The task
Set the data down once more, exactly as it is written.

Saved entries
· · · ·

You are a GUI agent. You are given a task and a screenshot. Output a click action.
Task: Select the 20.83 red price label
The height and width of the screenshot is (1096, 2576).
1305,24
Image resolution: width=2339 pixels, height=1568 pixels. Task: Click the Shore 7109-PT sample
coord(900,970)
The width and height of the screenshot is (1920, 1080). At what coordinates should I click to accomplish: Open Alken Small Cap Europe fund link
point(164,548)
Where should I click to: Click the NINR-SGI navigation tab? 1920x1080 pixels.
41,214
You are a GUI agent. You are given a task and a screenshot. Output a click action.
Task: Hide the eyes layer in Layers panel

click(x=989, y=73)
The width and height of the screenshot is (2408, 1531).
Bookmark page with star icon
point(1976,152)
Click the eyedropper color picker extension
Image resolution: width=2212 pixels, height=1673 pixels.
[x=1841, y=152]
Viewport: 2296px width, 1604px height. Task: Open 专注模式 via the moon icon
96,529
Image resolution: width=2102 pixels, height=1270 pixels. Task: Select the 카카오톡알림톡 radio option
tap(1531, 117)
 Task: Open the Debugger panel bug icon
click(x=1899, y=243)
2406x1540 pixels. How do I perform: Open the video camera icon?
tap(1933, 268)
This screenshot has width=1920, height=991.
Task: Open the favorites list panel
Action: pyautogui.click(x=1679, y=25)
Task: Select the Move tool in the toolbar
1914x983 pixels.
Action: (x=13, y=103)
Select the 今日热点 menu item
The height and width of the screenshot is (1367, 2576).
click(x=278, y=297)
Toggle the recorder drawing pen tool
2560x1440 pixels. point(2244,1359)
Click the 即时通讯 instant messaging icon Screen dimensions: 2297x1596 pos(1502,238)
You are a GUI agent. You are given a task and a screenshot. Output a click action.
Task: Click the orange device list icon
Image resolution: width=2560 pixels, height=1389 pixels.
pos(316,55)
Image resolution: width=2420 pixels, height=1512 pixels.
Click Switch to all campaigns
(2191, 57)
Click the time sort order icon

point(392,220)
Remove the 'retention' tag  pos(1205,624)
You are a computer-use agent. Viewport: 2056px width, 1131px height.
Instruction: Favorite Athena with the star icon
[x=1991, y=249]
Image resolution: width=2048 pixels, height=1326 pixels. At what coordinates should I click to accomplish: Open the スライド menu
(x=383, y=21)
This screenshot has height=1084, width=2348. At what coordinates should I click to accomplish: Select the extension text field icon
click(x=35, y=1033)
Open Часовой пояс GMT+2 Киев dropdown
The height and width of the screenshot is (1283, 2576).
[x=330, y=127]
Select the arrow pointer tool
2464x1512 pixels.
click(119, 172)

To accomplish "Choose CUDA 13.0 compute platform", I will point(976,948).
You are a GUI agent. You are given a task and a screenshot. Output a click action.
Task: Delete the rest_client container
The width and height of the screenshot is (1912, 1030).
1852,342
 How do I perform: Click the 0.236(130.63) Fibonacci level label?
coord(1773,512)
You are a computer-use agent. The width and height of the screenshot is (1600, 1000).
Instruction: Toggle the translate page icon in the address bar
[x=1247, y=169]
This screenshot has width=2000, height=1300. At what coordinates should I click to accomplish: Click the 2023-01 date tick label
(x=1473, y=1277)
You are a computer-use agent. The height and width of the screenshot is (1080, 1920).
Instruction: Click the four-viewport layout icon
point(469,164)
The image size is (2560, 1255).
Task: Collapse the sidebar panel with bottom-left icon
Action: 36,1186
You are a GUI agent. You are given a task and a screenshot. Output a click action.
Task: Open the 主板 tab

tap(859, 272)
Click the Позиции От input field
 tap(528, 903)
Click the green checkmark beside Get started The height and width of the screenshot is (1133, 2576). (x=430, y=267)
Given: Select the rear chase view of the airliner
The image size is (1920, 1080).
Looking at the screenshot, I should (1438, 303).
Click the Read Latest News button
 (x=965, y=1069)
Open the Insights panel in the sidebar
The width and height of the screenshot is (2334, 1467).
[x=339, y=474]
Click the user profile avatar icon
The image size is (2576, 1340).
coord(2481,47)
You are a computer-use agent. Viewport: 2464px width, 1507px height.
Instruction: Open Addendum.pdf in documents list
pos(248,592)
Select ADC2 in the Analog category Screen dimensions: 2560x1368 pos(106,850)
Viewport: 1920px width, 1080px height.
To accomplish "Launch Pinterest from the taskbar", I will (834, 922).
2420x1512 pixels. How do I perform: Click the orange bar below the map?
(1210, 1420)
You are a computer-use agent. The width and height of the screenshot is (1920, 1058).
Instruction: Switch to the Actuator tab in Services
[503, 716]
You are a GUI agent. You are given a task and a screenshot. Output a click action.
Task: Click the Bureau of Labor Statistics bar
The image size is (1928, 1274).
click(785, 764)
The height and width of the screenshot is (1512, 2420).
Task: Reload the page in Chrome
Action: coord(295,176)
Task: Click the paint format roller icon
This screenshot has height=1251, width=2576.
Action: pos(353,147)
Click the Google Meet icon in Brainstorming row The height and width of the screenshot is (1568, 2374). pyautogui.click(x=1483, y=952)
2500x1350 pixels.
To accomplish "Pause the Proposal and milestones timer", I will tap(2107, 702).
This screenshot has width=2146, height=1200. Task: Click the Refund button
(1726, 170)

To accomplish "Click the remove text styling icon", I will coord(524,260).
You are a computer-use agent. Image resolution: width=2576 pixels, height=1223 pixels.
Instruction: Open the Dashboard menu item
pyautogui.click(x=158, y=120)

· · · ·

Answer to this problem
You are a GUI agent. You are given a task and a screenshot. Output a click action.
Task: Select the 20.83 red price label
The height and width of the screenshot is (1096, 2576).
1305,24
Image resolution: width=2339 pixels, height=1568 pixels. Task: Click the Shore 7109-PT sample
coord(900,970)
The width and height of the screenshot is (1920, 1080). At what coordinates should I click to accomplish: Open Alken Small Cap Europe fund link
point(164,548)
Where should I click to: Click the NINR-SGI navigation tab? 1920x1080 pixels.
41,214
You are a GUI agent. You are given a task and a screenshot. Output a click action.
Task: Hide the eyes layer in Layers panel

click(x=989, y=73)
The width and height of the screenshot is (2408, 1531).
Bookmark page with star icon
point(1976,152)
Click the eyedropper color picker extension
Image resolution: width=2212 pixels, height=1673 pixels.
[x=1841, y=152]
Viewport: 2296px width, 1604px height. Task: Open 专注模式 via the moon icon
96,529
Image resolution: width=2102 pixels, height=1270 pixels. Task: Select the 카카오톡알림톡 radio option
tap(1531, 117)
 Task: Open the Debugger panel bug icon
click(x=1899, y=243)
2406x1540 pixels. How do I perform: Open the video camera icon?
tap(1933, 268)
This screenshot has width=1920, height=991.
Task: Open the favorites list panel
Action: pyautogui.click(x=1679, y=25)
Task: Select the Move tool in the toolbar
1914x983 pixels.
Action: (x=13, y=103)
Select the 今日热点 menu item
The height and width of the screenshot is (1367, 2576).
click(x=278, y=297)
Toggle the recorder drawing pen tool
2560x1440 pixels. point(2244,1359)
Click the 即时通讯 instant messaging icon Screen dimensions: 2297x1596 pos(1502,238)
You are a GUI agent. You are given a task and a screenshot. Output a click action.
Task: Click the orange device list icon
Image resolution: width=2560 pixels, height=1389 pixels.
pos(316,55)
Image resolution: width=2420 pixels, height=1512 pixels.
Click Switch to all campaigns
(2191, 57)
Click the time sort order icon

point(392,220)
Remove the 'retention' tag  pos(1205,624)
You are a computer-use agent. Viewport: 2056px width, 1131px height.
Instruction: Favorite Athena with the star icon
[x=1991, y=249]
Image resolution: width=2048 pixels, height=1326 pixels. At what coordinates should I click to accomplish: Open the スライド menu
(x=383, y=21)
This screenshot has height=1084, width=2348. At what coordinates should I click to accomplish: Select the extension text field icon
click(x=35, y=1033)
Open Часовой пояс GMT+2 Киев dropdown
The height and width of the screenshot is (1283, 2576).
[x=330, y=127]
Select the arrow pointer tool
2464x1512 pixels.
click(119, 172)

To accomplish "Choose CUDA 13.0 compute platform", I will point(976,948).
You are a GUI agent. You are given a task and a screenshot. Output a click action.
Task: Delete the rest_client container
The width and height of the screenshot is (1912, 1030).
1852,342
 How do I perform: Click the 0.236(130.63) Fibonacci level label?
coord(1773,512)
You are a computer-use agent. The width and height of the screenshot is (1600, 1000).
Instruction: Toggle the translate page icon in the address bar
[x=1247, y=169]
This screenshot has width=2000, height=1300. At what coordinates should I click to accomplish: Click the 2023-01 date tick label
(x=1473, y=1277)
You are a computer-use agent. The height and width of the screenshot is (1080, 1920).
Instruction: Click the four-viewport layout icon
point(469,164)
The image size is (2560, 1255).
Task: Collapse the sidebar panel with bottom-left icon
Action: 36,1186
You are a GUI agent. You are given a task and a screenshot. Output a click action.
Task: Open the 主板 tab

tap(859, 272)
Click the Позиции От input field
 tap(528, 903)
Click the green checkmark beside Get started The height and width of the screenshot is (1133, 2576). (x=430, y=267)
Given: Select the rear chase view of the airliner
The image size is (1920, 1080).
Looking at the screenshot, I should (1438, 303).
Click the Read Latest News button
 (x=965, y=1069)
Open the Insights panel in the sidebar
The width and height of the screenshot is (2334, 1467).
[x=339, y=474]
Click the user profile avatar icon
The image size is (2576, 1340).
coord(2481,47)
You are a computer-use agent. Viewport: 2464px width, 1507px height.
Instruction: Open Addendum.pdf in documents list
pos(248,592)
Select ADC2 in the Analog category Screen dimensions: 2560x1368 pos(106,850)
Viewport: 1920px width, 1080px height.
To accomplish "Launch Pinterest from the taskbar", I will (834, 922).
2420x1512 pixels. How do I perform: Click the orange bar below the map?
(1210, 1420)
You are a computer-use agent. The width and height of the screenshot is (1920, 1058).
Instruction: Switch to the Actuator tab in Services
[503, 716]
You are a GUI agent. You are given a task and a screenshot. Output a click action.
Task: Click the Bureau of Labor Statistics bar
The image size is (1928, 1274).
click(785, 764)
The height and width of the screenshot is (1512, 2420).
Task: Reload the page in Chrome
Action: coord(295,176)
Task: Click the paint format roller icon
This screenshot has height=1251, width=2576.
Action: pos(353,147)
Click the Google Meet icon in Brainstorming row The height and width of the screenshot is (1568, 2374). pyautogui.click(x=1483, y=952)
2500x1350 pixels.
To accomplish "Pause the Proposal and milestones timer", I will tap(2107, 702).
This screenshot has width=2146, height=1200. Task: Click the Refund button
(1726, 170)

To accomplish "Click the remove text styling icon", I will coord(524,260).
You are a computer-use agent. Image resolution: width=2576 pixels, height=1223 pixels.
Instruction: Open the Dashboard menu item
pyautogui.click(x=158, y=120)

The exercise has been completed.